* _Task instructions_
Copy out the records verbatim, starting at the line that contains "Given: Open filter for Google Sheets step" and ending after the line that contains "Click the EQUIPE". Include both of those lines and nothing outside them.
---*---
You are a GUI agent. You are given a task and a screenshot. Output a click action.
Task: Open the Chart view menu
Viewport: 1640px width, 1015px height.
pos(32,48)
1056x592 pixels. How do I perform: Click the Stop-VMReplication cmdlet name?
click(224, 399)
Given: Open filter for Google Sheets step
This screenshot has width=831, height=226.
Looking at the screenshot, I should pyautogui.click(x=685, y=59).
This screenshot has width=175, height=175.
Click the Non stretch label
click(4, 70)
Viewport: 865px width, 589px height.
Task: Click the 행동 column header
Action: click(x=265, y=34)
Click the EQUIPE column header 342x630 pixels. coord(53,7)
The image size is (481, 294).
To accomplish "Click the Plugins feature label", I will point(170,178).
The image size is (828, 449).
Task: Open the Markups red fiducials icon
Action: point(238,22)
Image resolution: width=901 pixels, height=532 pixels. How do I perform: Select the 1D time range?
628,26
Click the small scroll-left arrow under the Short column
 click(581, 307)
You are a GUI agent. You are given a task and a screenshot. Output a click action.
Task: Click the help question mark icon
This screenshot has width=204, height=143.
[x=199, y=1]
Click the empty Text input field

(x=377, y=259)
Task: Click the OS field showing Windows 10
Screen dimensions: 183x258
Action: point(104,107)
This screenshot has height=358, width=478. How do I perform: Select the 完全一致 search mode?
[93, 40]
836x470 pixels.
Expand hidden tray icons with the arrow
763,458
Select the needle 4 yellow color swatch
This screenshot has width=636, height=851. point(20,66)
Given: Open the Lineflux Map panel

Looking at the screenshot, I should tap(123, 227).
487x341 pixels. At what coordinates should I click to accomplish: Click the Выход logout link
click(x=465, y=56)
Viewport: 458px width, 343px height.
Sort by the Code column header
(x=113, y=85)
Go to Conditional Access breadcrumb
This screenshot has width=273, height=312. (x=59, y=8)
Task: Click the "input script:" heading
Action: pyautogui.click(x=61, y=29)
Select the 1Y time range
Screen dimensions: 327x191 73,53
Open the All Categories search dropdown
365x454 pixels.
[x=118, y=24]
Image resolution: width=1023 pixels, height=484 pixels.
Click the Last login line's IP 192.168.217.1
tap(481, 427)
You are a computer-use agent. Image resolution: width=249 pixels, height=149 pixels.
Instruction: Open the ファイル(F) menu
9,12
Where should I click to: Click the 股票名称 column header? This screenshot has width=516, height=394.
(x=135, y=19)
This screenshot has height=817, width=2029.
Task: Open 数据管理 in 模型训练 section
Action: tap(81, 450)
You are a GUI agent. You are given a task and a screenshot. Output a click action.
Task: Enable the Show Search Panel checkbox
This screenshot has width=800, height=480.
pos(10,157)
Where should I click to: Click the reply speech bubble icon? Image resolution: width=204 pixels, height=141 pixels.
---*---
* _Exercise output_
Given: Open filter for Google Sheets step
This screenshot has width=831, height=226.
Looking at the screenshot, I should pyautogui.click(x=685, y=59).
This screenshot has width=175, height=175.
Click the Non stretch label
click(4, 70)
Viewport: 865px width, 589px height.
Task: Click the 행동 column header
Action: click(x=265, y=34)
Click the EQUIPE column header 342x630 pixels. coord(53,7)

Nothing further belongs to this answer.